Beauty isn't just on the outside.
Pick a pumpkin without blemishes or bruising. Mold around the stem is a sign of rot and should be avoided at all costs. Your pumpkin will not last as long once its carved and will smell awful! Never hold a pumpkin by its stem. Its not polite! And....it can cause rips in the pumpkin's skin. If you're not a fan of all the mess and chaos that comes along with carving a pumpkin (what is wrong with you?!) then there are also artificial pumpkins available. You carve them once and they last years. The best part is, no stringy goo or seeds to deal with.
Exfoliating and Excavation (*see carving)

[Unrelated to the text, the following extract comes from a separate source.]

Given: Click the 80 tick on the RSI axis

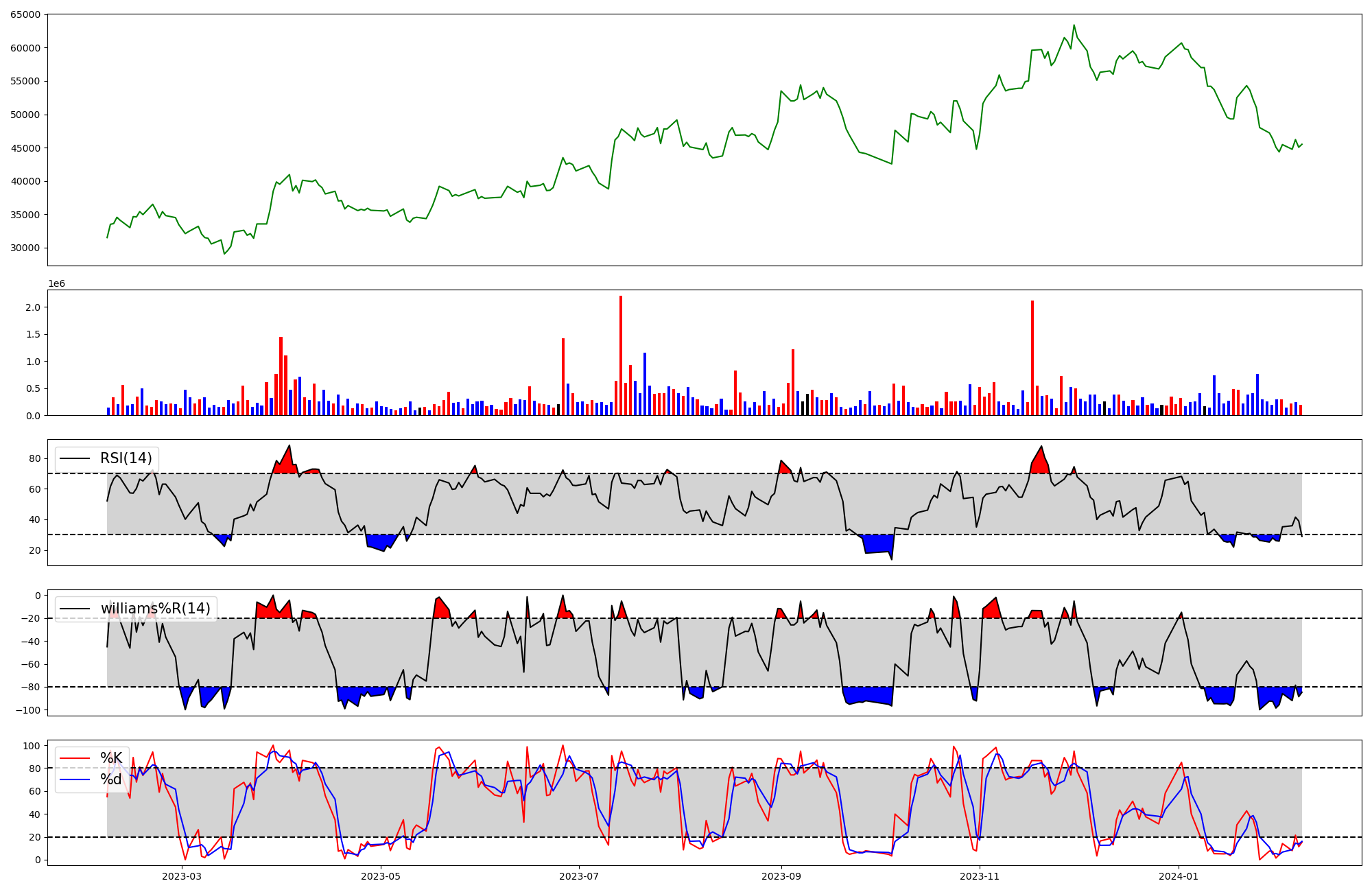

Start by cutting a hole in the bottom, not top of your pumpkin. Carve this opening at an angle so the bottom can be replaced later, or leave it open and simply set your pumpkin on top of a candle later. Now scrap the inside of that thing till your arm feels like its going to fall off. If you don't have a great scraping tool, or yours breaks, (This happens to me every year. I have been told that I am an enthusiastic scrapper) a CLEAN empty tuna can is great for scraping the inside of a pumpkin.
Primer, Base, and Concealer
Place your carving pattern over the outside of your pumpkin and use straight pins to hold your pattern in place while you transfer it. Poke small holes (think connect the dots) into the pumpkin along the lines of your pattern. Once you have transferred your pattern, dust some flour over the design. This should help your design stand out and make it easier to carve the rest of your pumpkin.
Always saw/carve at a 90 degree angle and leave your cut pieces in place till the very end. These pieces prevent your pumpkin from caving in while you are carving out other ares and add stability.
http://zombiepumpkins.com/patterns.php has great patterns that you can use.
A Natural Glow
If you are using a candle, make a vent in the top of your pumpkin for the heat to escape. This heat can dry out your pumpkin and cause premature aging. Sprinkling spices like cinnamon, pumpkin spice, or nutmeg on the inside of your pumpkin will keep your pumpkin smelling great when lit and gives a festive feel. A safer alternative to using a candle is to use a store bought LED light or even get your christmas lights out of storage and use them to illuminate your pumpkin.
Here is a great idea courtesy of Martha.
Use a spray bottle and spritz your entire pumpkin to keep it hydrated. For all of your carved edges, use a cotton swab to apply petroleum jelly. If after a day or so, your pumpkin becomes shriveled, immerse the entire pumpkin in a cold water bath with just a tad of bleach. Leave it there for a few hours and when you take it out to put it on display, your pumpkin will be rejuvenated and sanitized. The bleach keeps mold and mildew at bay, as well as any creepy crawlers that may be looking to make a snack out of your jack o'lantern.
There are also special sprays and pumpkin baths available on the market designed to keep your pumpkin looking fresh.
When your pumpkin is not on display, make sure to store it in a cool place, wrapped in a plastic trash bag. This will keep your pumpkin moisturized and expand the life of your pumpkin 2-3 days. The absolute best place to store it is in the refridgerator. If you don't have room, the basement or even a downstairs closet will do.